======== Text segment ========

On December 5th the Advisory Committee on Immunizations Practices (ACIP) as part of the Center for Disease Control (CDC), voted to overturn guidance set in 1991 that recommended all newborns receive the Hepatitis B vaccine. This 8-3 decision stipulates that newborns of mothers who test positive for it or whose status is unknown should still receive the vaccine at birth with recommending all others receive it no earlier than two months. This change could have potentially deadly consequences as knowing a child’s exposure risk is difficult, the disease is highly infectious and can survive on surfaces for up to seven days. Many don’t even know that they are infected and contagious, Hepatitis B can remain asymptomatic for years, the CDC estimates that half of the roughly 2.4 million people who have this chronic infection do not know.
Hepatitis B attacks the liver, causing cirrhosis and cancer, infants who become infected have a 90% chance of going on to develop the chronic form of the disease and a quarter of them will go on to die from the disease. Hepatitis B has no cure. Before the introduction of the vaccine 20,000 children were infected each year, whereas as of 2019 the CDC reported only 252 additional cases among individuals up to age 19.
This decision comes after the Health and Human Services secretary Robert F. Kennedy Jr. fired all 17 members of the ACIP, back in June, replacing them with vaccine skeptics, as well as firing former CDC director Susan Monarez in late August after they clashed over vaccine policy. RFK Jr. is himself anti-vaccine, and frequently proliferates the myth that vaccines cause autism, directing the CDC to alter the vaccine safety page on their website.
After the reversal the American Academy of Pediatrics issued a statement that they will continue to recommend the three shot regimen against Hepatitis B for all infants beginning at birth. They, and 45 other organizations related to public health issued a statement regarding the alarming nature of this decision. Which was made in the face of the CDC reviewing the whole of the childhood vaccine schedule.
The fueling of vaccine skepticism by the federal government serves to sow confusion and doubt around well established and safe practices. This will undoubtedly put children at risk for easily preventable diseases.

========

**What to work on:**
1. According to the article on the Hepatitis B vaccine vote, how long can Hepatitis B survive on surfaces?
2. Rewrite the paragraph of the article on the Hepatitis B vaccine vote that begins "Hepatitis B attacks the liver" as a short bulleted list that keeps its main facts.
Answer using only the article on the Hepatitis B vaccine vote, not the entries.

======== Listed records ========

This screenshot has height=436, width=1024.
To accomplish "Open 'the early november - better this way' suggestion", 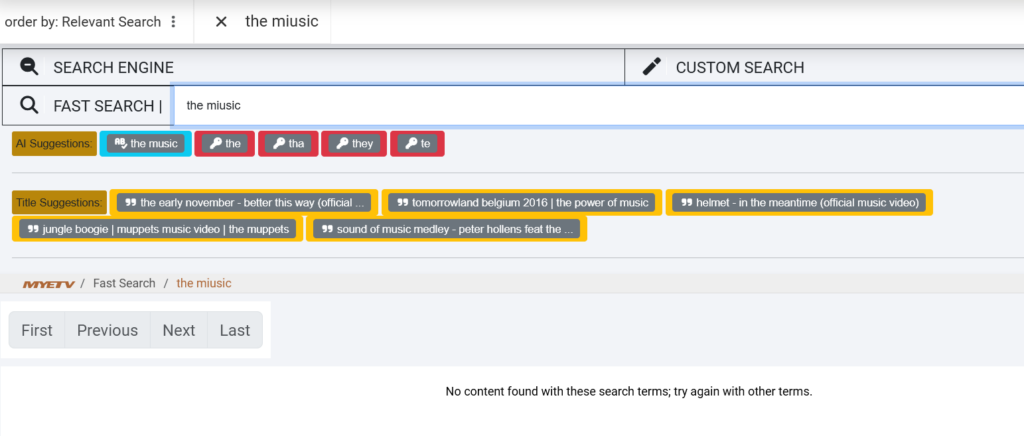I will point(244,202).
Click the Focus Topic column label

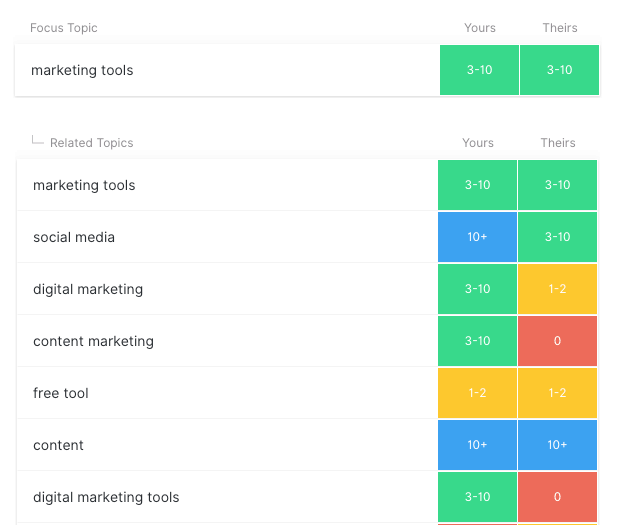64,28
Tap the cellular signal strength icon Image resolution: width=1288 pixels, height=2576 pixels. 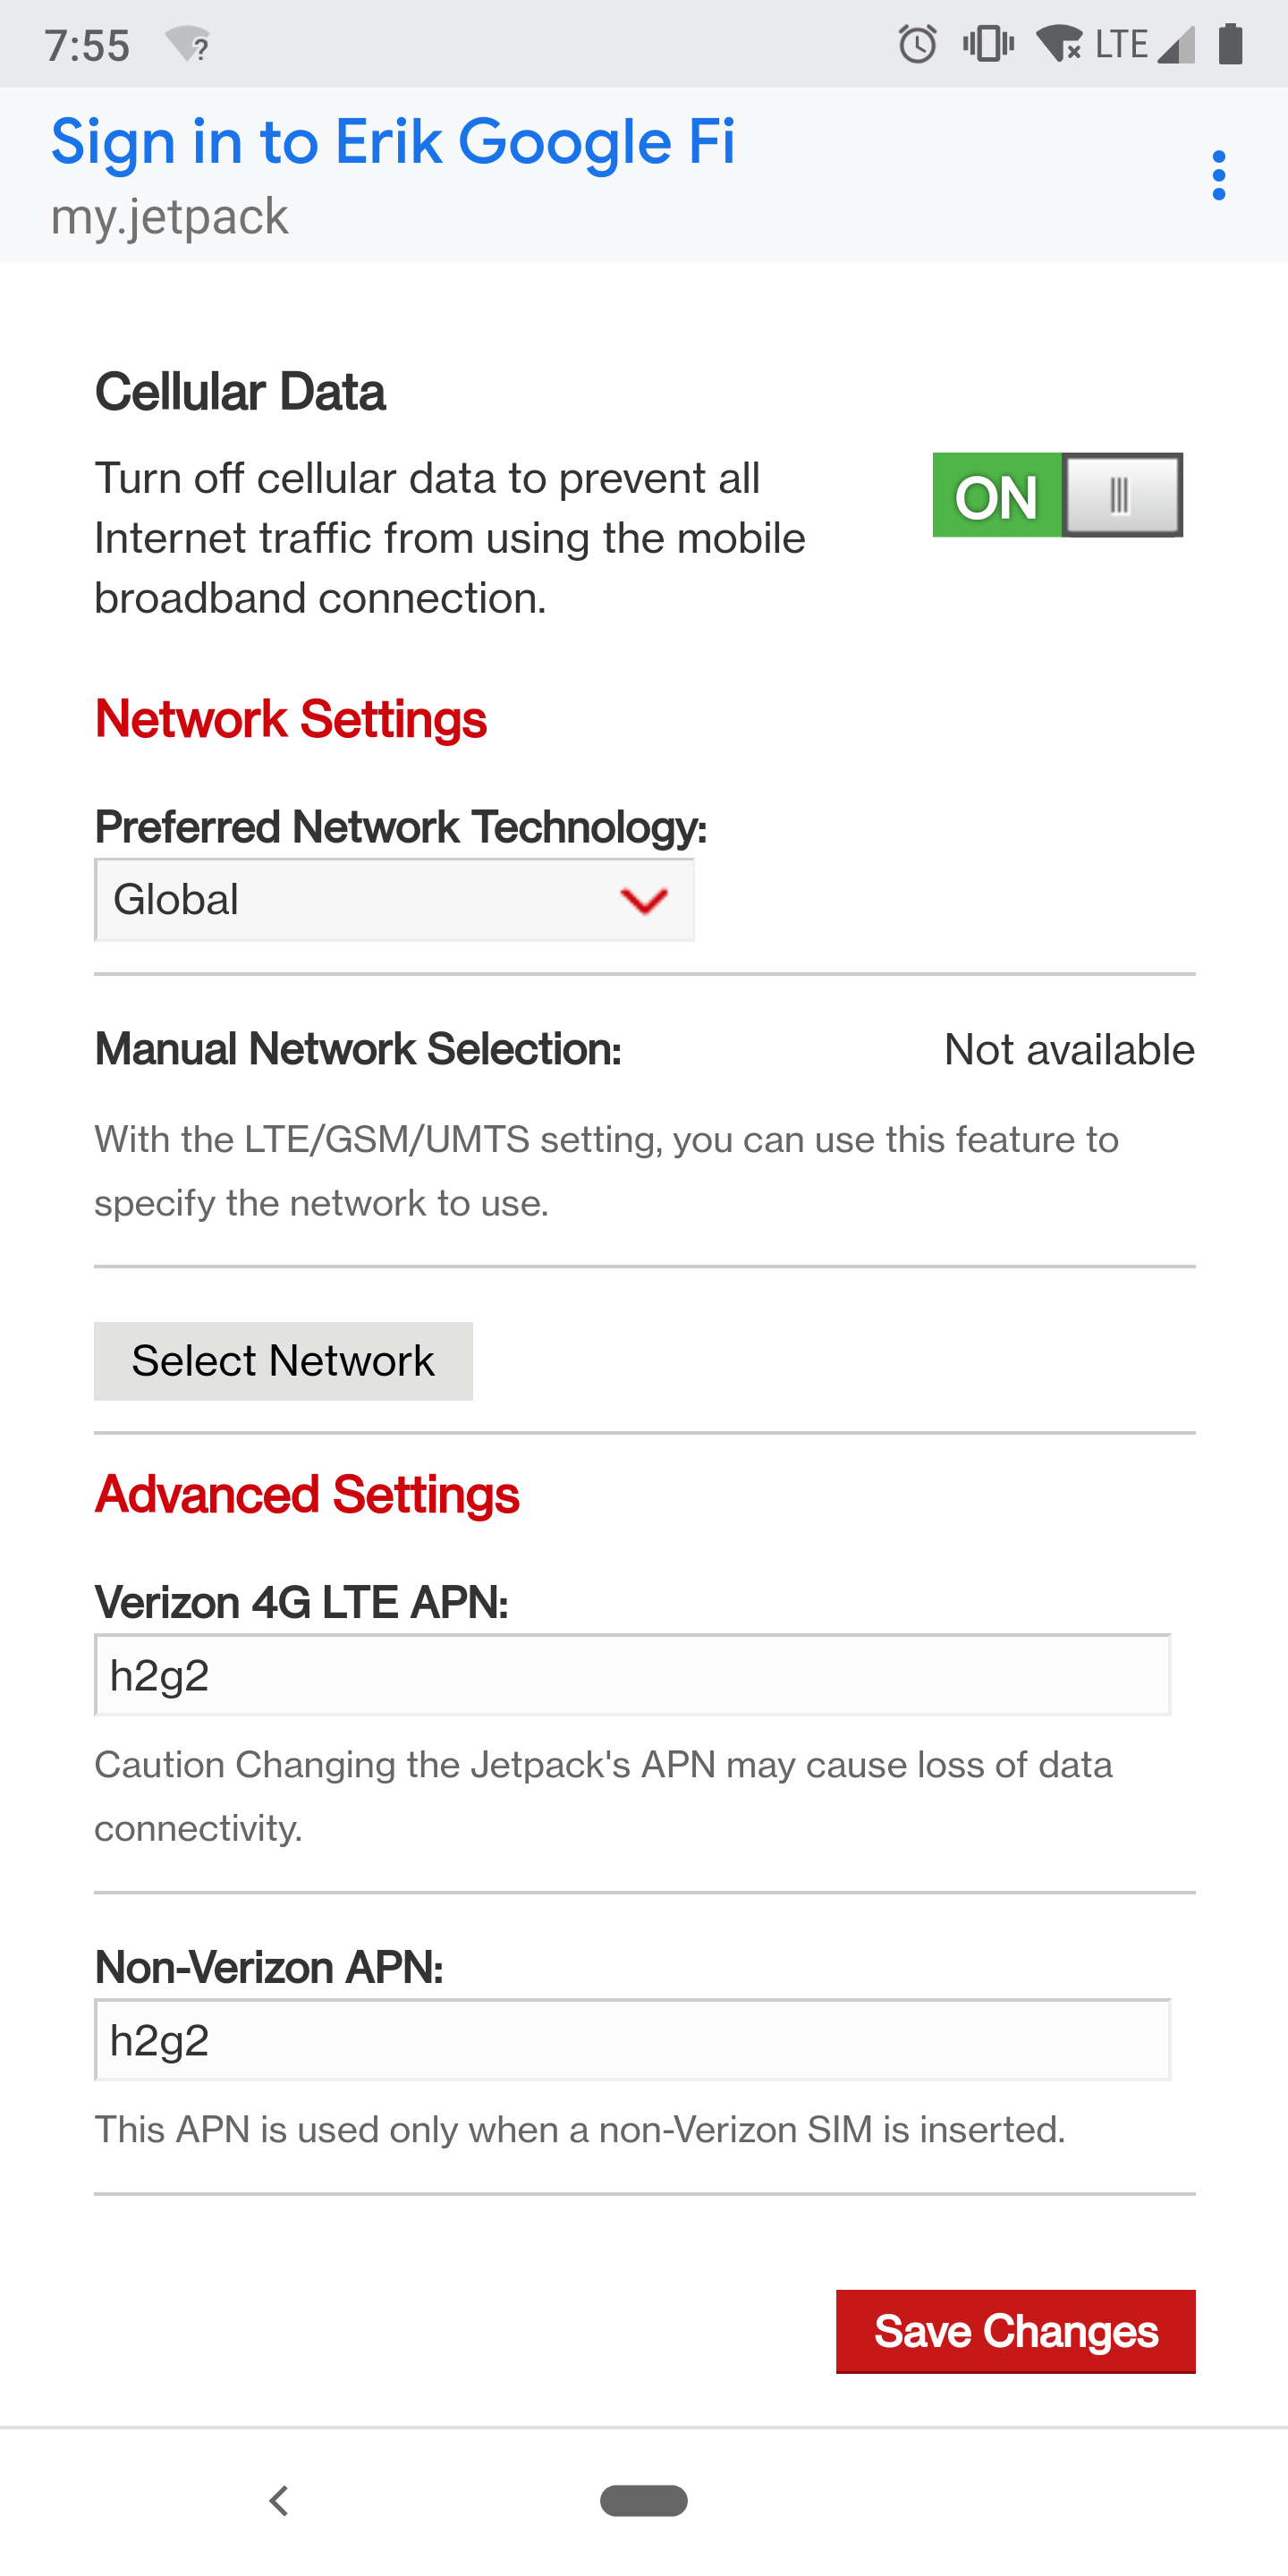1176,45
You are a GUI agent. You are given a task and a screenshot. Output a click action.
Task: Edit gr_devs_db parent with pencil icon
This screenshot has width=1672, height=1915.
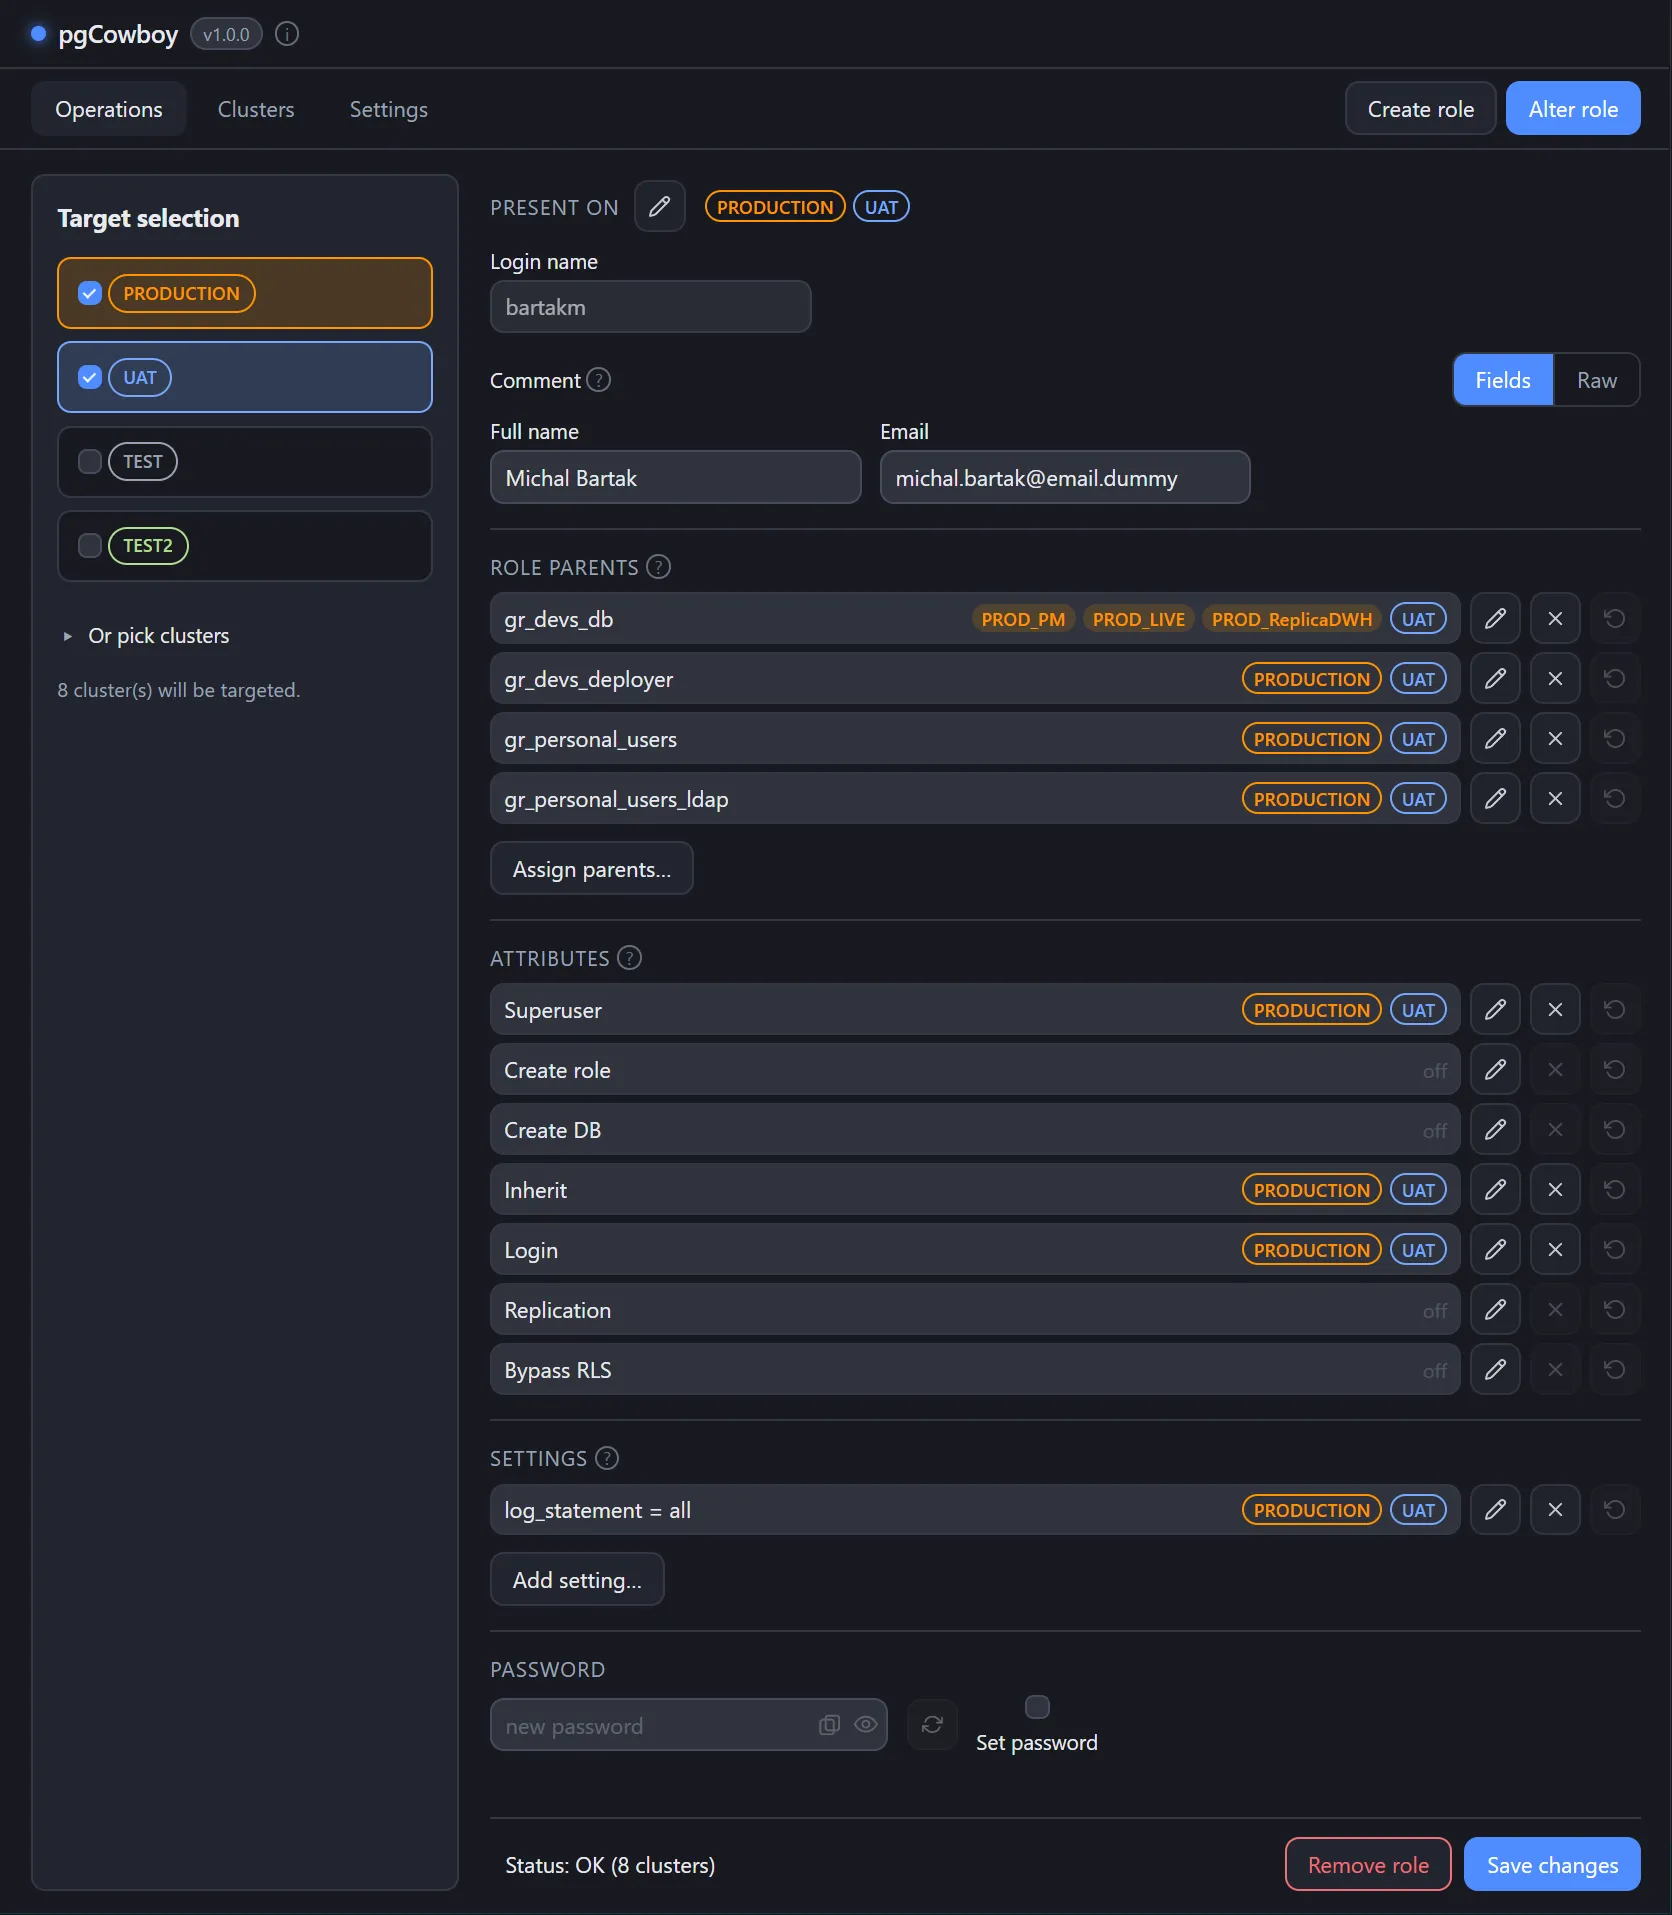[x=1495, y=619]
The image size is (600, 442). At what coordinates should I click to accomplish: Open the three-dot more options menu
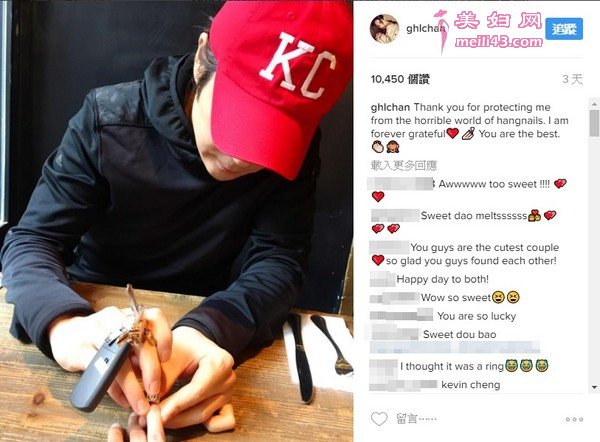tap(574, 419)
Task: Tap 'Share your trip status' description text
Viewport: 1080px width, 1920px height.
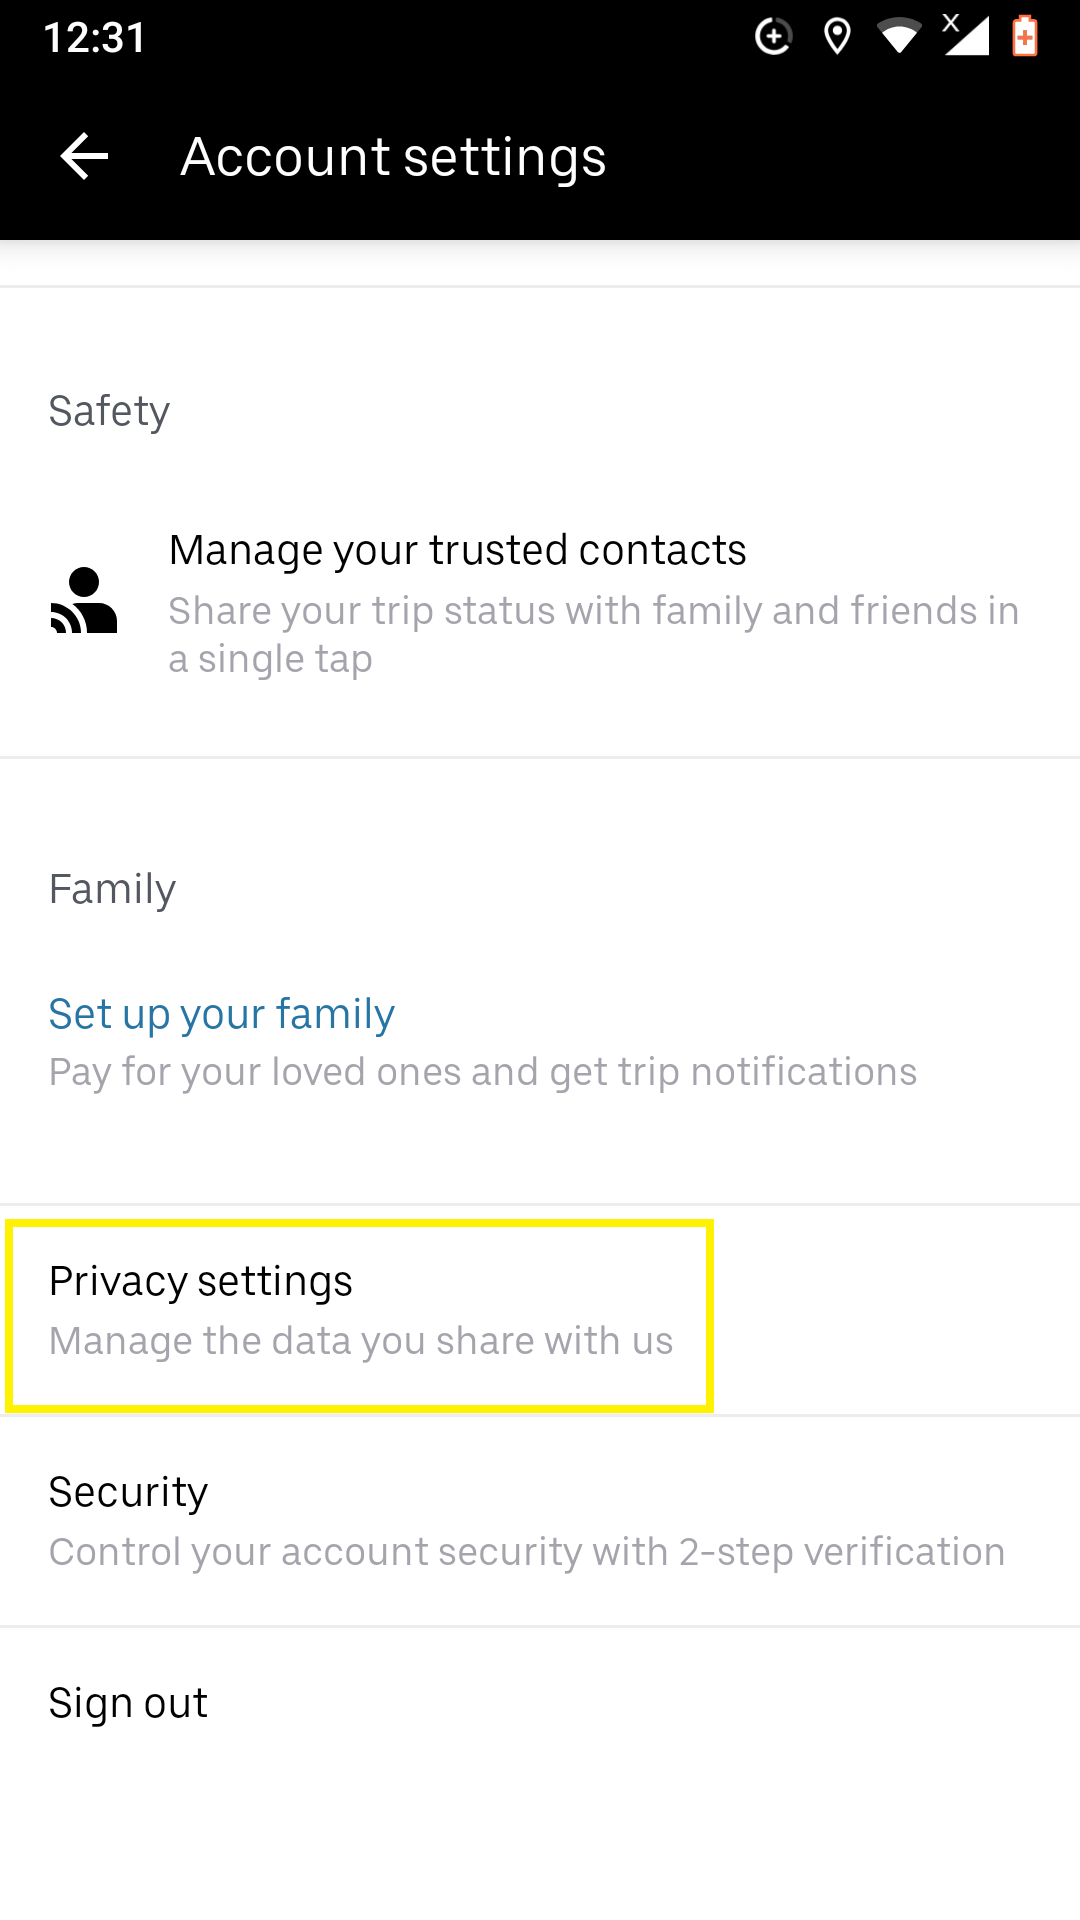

========

**Answers to the exercise:**
1. Up to seven days.

2.
- Hepatitis B attacks the liver, causing cirrhosis and cancer.
- Infected infants have a 90% chance of developing the chronic form, and a quarter of them will die from the disease.
- Hepatitis B has no cure.
- Before the vaccine, 20,000 children were infected each year. As of 2019, the CDC reported only 252 additional cases among individuals up to age 19.